The time has finally come! Next week marks 10 months since I’ve moved back to my home state and started a new chapter in my life. It’s been almost a year since I pursued a romantic relationship and almost four years since I was in a serious long-term relationship. Over the years, I’ve had little interest in investing the time and energy that I felt would be required of me to be a good partner to someone else. Grad school served as a fantastic distraction as I was far too busy with work and class to even worry about dating. But now I’ve found myself with slightly more free time and a mild quarter life crisis since turning twenty-five that has left me curious about dipping my feet back into the dating world. 

Now, the last real relationship that I was in began in high school. I’ve quickly learned that it was far easier to meet people in both high school and college than it is as an adult. So, I’ve decided to join the wave of dating apps. Now, I’ve also been the type of girl to dream of a fairytale relationship. Perhaps we would meet on an airplane or run into each other on the sidewalk on the way to our respective jobs. The kind of scenario where they knock the hot tea out of my hand and the in the midst of an apology we lock eyes and from there history is made. As I get older and older, the chance of this seems less and less likely. Out of necessity, I’ve decided to get on board with the times and pursue an online love story instead. 

Throughout this journey, I’ve enlisted the help of two of my best friends who are currently or were previously well-seasoned when it comes to dating apps. I’ve created accounts on Tinder, Hinge, and Bumble and the experience has been stressful to say the least. It certainly is fun to swipe left and right based on the people but in the back of my mind, I struggle with the idea that it’s all fake! I see the success stories but I constantly wonder if that could ever be me. As is usually the case for me, I’ve taken a lot of time to sit in my discomfort surrounding the dating app process and have determined that my most developed romantic relationships were heavily built on strong emotional connections fairly early on in our interactions. And that’s precisely what my dating app experience has been missing so far. But I’m not giving up just yet! 

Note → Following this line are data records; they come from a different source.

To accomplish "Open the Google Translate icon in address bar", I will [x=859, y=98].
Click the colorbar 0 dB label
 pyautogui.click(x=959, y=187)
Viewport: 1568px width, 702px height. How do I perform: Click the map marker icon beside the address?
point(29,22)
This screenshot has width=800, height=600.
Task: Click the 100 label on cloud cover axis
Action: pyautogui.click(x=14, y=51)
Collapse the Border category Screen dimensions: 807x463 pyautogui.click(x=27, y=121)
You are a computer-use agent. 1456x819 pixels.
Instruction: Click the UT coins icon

My friends said that I just need to get to the next level. They brought up the good point that I need to put in the work to utilize these apps as a starting point for one day reaching these in-depth emotional conversations —- even if it means starting off with petty small talk. In an effort to challenge myself I’ve decided to give it a try. If nothing else, it’s an opportunity for me to get more comfortable with the idea of reaching out to people, being honest about what I want, and taking realistic steps to get it. 

In grad school, I made it my mission to do something every week that scares me. As I navigate this quarter-life crisis, I’m bringing this mindset back as a means of forced challenge and change in my life. Besides, what’s the worst that can happen? If it doesn’t work out there’s always casting for season 2 of Love Is Blind, right? My students are already setting up my future stan accounts.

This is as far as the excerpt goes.